Discrete time-coding sequences are designed via inverse optimization (such as genetic algorithms) to approximate the required operator kernels within the device's discrete coding state constraints. This enables simultaneous, parallel implementation of multiple operations at different harmonics and real-time reconfiguration.

Calculus Operation	Spatial Weight Function	Coding Sequence Example
First Derivative	$m - (N+1)/2$	$[01, 10, 11, 00, ...]$ (2-bit codes)
First Integral	$1/(m - (N+1)/2)$	$[00, 01, 01, 10, ...]$ (2-bit codes)

Proof-of-concept experimental results using 2-bit STCMs corroborate theoretical and numerical predictions, demonstrating edge enhancement, real-time analog signal processing, and multiplexed calculus operations in EM space (Shi et al., 4 Jan 2026).
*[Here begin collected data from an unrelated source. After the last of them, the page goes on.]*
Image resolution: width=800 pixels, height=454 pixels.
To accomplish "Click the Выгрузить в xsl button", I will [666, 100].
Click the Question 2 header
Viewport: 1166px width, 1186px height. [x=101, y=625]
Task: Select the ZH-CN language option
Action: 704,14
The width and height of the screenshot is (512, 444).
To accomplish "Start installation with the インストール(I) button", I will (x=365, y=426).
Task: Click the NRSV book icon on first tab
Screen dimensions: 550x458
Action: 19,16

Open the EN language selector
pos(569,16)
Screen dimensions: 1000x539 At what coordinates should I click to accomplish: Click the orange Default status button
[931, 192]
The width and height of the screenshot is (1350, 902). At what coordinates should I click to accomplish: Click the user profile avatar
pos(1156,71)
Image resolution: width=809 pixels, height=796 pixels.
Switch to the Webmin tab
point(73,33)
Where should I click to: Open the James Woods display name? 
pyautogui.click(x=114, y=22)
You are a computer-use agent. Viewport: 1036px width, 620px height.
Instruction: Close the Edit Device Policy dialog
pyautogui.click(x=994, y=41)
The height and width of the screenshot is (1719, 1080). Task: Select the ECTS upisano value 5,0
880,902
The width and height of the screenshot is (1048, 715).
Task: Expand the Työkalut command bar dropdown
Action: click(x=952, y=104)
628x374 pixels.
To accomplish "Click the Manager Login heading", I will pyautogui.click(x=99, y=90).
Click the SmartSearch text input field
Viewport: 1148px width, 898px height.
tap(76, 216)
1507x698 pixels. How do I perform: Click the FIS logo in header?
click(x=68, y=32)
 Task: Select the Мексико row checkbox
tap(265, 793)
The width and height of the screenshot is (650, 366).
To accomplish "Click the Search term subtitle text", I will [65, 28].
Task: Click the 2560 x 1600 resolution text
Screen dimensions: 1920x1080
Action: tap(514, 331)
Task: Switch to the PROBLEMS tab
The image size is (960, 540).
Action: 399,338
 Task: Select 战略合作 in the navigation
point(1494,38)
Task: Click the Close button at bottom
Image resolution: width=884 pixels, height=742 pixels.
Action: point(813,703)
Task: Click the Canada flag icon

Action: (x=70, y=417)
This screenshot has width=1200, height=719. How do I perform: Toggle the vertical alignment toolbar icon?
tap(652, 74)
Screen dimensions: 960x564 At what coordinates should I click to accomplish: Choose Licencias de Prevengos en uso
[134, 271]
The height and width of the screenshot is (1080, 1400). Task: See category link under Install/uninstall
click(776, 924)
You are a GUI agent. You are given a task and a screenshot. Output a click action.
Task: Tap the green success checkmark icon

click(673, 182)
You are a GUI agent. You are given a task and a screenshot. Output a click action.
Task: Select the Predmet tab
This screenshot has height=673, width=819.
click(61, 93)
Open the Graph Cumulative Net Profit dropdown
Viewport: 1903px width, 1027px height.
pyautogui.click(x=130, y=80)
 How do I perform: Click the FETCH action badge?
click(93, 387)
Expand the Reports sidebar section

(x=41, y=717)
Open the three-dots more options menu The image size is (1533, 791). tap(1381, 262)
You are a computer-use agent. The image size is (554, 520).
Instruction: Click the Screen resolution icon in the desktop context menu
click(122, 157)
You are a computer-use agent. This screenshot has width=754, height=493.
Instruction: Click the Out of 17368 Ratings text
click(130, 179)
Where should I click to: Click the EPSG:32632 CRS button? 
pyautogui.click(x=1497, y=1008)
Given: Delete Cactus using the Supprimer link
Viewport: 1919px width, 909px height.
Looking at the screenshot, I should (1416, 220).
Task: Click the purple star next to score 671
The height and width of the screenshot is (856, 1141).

4. Differential and Integral Calculus via Exterior Algebra in Electromagnetism

Exterior calculus offers a comprehensive, coordinate-free formulation for electromagnetic field theory. The Faraday 2-form $F$ and current 3-form $J$ encapsulate the electric and magnetic fields and current/charge densities, respectively. The Maxwell equations are succinctly:

$dF = 0, \qquad \delta F = J$

where $d$ is the exterior derivative and $\delta = (-1)^p \star d \star$ is the codifferential. The exterior derivative encodes curl and divergence, while the Hodge dual implements the metric structure. This formalism aligns the integral and differential Maxwell equations via generalized Stokes theorems and makes manifest gauge and Lorentz covariance. The contraction $j \lrcorner F$ , where $j$ is the current vector, yields the Lorentz force density, providing a unified framework for field dynamics and interactions (Colombaro et al., 2020).

5. Elliptic and Polylogarithmic Calculus: Elliptic Multiple Polylogarithms and Feynman Integrals

When Feynman integrals in quantum field theory acquire elliptic curve geometry, the analogous calculus is governed not by $d \log$ -forms but by so-called $d\mathcal{E}$ -forms—the canonical differentials of pure elliptic multiple polylogarithms (eMPLs). These forms are constructed from the Kronecker–Eisenstein series and exhibit modular weight under $\mathrm{SL}(2,\mathbb{Z})$ transformations. The canonical basis of such integrals is built from linear combinations of these $\mathcal{E}$ -forms, reproducing the Abelian differentials of first, second, and third kind, and their total differential closes on Kronecker–Eisenstein $\omega$ -forms:

$\omega^{(k)}(z, \tau) = \frac{1}{\pi^{2-k}} \left[ (k-1) g^{(k)}(z, \tau) \frac{d\tau}{2\pi i} + g^{(k-1)}(z, \tau) dz \right],\quad k\geq1$

These forms unify the standard $d\log$ symbol calculus for polylogarithms with elliptic settings and are essential for the uniform-transcendental basis of multi-loop Feynman integrals (Yang et al., 22 Dec 2025).

6. Practical Aspects: EM Algorithm Derivatives and Laplace Approximation

Once the mode $\theta^*$ of the likelihood is located by the EM algorithm, the EM calculus provides methods for gradient and Hessian calculation using the EM auxiliary function $Q$ . The gradient at the EM fixed point is:

$\nabla_\theta \ell(\theta^*) = \nabla_\theta Q(\theta^*, \theta^*)$

The Hessian can be assembled efficiently by applying the Pearlmutter trick (forward-mode automatic differentiation of the $Q$ -gradient), making it computationally tractable to construct or utilize the full second-derivative matrix in Bayesian Laplace approximations or uncertainty estimation. These techniques are applicable to scalable inference in high-dimensional statistical models (Brümmer, 2014).

EM calculus operations thus represent a multifaceted domain, encompassing algebraic rewrite calculi for emergent vector spaces, geometric and operator-theoretic perspectives in statistical learning, programmable hardware realization of calculus operations on EM waves, structure-preserving integration theory in quantum field settings, and exterior calculus frameworks for classical field theory. Each facet provides powerful, rigorous tools aligned with the demands of contemporary mathematics, physics, and engineering.